Selbst kleine Schritte, wie ein kurzer Austausch in der Bibliothek oder ein Spaziergang, können im Alltag einen positiven Effekt auf die mentale Gesundheit erzielen. Wien bietet zahllose Möglichkeiten, Menschen kennenzulernen. Die Österreichische Hochschülerschaft (ÖH) organisiert regelmäßig Erstsemestrigen-Events, Stammtische und Partys, bei denen neue Freundschaften fast von selbst entstehen. Viele Universitäten bieten zudem Buddy- oder Mentoringprogramme, in denen erfahrene Studierende die Neulinge begleiten. 

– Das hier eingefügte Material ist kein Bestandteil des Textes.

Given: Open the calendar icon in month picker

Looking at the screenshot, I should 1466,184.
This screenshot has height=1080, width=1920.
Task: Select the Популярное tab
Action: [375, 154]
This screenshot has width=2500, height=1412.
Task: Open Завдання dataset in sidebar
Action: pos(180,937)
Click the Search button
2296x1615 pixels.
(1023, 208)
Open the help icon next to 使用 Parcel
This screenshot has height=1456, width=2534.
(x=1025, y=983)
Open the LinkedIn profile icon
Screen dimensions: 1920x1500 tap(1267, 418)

Diese Erfahrung hat auch Österle gemacht. „Ich war nervös, ob das Studium überhaupt das Richtige ist“, berichtet sie. Inzwischen hat sie dank der vielfältigen Angebote Anschluss gefunden, neue Freundschaften geknüpft und ihre neue Stadt besser kennengelernt. Der Anfang sei schwer gewesen, auch wegen der immer wieder aufkommenden Sehnsucht nach zuhause, aber mittlerweile ist sie froh, den Schritt gewagt zu haben.